Trading on State, City Defaults

The California Treasury has issued a press release on Big Banks selling their bonds and betting California defaults. The vehicle which the default bets are placed are.....CDSes or credit default swaps.

State Treasurer Bill Lockyer today released data that show the top six fee earners among investment banks that sell California bonds have, since 2007, completed more than $27.5 billion of trades in a market where investors can profit by taking a dim view of the State’s credit risk.

The volume of the firms’ trades of credit default swaps (CDS) on State general obligation (GO) bonds equals 63.2 percent of the $43.5 billion of GO bonds issued by California since 2007. The $27.5 billion CDS trading figure includes buys and sells the banks completed for themselves or their clients. Those clients include hedge funds, broker-dealers, insurance companies and banks, according to information provided by the six underwriters.
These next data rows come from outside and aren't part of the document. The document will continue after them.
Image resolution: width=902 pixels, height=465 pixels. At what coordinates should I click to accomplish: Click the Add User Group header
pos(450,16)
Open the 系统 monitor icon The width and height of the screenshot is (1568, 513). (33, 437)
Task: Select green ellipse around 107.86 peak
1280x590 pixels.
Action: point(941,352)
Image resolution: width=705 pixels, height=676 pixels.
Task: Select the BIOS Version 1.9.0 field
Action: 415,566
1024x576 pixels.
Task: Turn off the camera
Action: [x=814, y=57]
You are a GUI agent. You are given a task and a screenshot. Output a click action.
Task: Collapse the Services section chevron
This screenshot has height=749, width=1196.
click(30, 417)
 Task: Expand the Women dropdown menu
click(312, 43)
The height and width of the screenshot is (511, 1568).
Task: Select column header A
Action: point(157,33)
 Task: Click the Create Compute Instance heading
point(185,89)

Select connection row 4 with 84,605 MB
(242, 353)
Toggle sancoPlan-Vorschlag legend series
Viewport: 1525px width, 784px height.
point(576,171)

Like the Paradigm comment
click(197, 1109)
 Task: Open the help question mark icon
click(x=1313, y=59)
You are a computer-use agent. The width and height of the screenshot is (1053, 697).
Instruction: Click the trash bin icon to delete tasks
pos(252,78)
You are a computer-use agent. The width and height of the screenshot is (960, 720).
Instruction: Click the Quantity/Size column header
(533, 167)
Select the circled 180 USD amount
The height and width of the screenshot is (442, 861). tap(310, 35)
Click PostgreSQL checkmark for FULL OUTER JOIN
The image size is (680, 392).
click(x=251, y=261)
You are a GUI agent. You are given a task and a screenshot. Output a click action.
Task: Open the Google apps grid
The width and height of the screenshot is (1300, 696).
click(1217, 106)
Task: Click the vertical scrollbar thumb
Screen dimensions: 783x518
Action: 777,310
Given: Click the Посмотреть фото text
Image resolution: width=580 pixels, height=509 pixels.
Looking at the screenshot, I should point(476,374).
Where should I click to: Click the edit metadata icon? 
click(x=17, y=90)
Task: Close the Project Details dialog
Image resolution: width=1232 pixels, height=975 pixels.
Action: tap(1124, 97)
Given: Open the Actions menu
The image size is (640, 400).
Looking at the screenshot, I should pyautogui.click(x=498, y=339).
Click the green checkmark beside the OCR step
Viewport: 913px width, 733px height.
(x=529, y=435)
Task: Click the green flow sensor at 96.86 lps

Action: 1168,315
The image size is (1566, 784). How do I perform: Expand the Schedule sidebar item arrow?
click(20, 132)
While the California Treasurer finds no wrong doing, the press release highlights the great profits and gambling casino going on, betting on government defaults.

The Treasurer:

urged Congress to pass strong legislation to regulate the market for derivatives, including municipal CDS. He said legislation should make the market fully transparent. To protect against speculative trading, Lockyer said legislation also should require CDS buyers to own the underlying securities, such as bonds.

From All Gov news:

Some of the biggest financial players on Wall Street have been helping California’s government sell its general obligation bonds and municipal debt issuances—while at the same time betting against the very same bonds. By participating in credit default swaps (CDS), banks and firms like Bank of America, Barclays, Citigroup, Goldman Sachs, JPMorgan Chase and Morgan Stanley have been gambling that California’s state and city governments will fail to honor their bond obligations—and that has the state’s treasurer, Democrat Bill Lockyer, upset. At the end of March, Lockyer’s office sent letters to the financial institutions asking about their CDS practices.

The bankers claim they can play “both sides of the street” without compromising their commitments to California. They can do this because of the “Chinese Wall,” a term which means one side of their business helps sellers, such as cities, unload their bonds while the other side assists buyers take risks on default swaps. To Wall Street, there is no conflict of interest with the two different efforts that critics say are at cross purposes.

Credit Default Swaps are at play in the Greece Debt Implosion.

CBS MarketWatch:

The five-year Greek CDS spread widened to 739 basis points from 698 on Monday, according to Markit, meaning it would cost $739,000 a year to insure $10 million of Greek debt against default for five years. Portugal's five-year CDS widened to 355 basis points from 314, while Spain widened to 203 basis points from 187.

Here is what George Soros said about it:

CDS are toxic instruments whose use ought to be strictly regulated: Only those who own the underlying bonds ought to be allowed to buy them.

He is referring to the CDSes associated with MBS based synthetic CDOs, i.e. the AIG Screw Job. That said, Naked CDSes are being blamed by Greece for it's Financial Woes. While Sheila Bair recommends they be restricted, Senator Byron Dorgan has an amendment (if they are ever allowed to debate the Financial Reform bill) to plain outright ban 'em.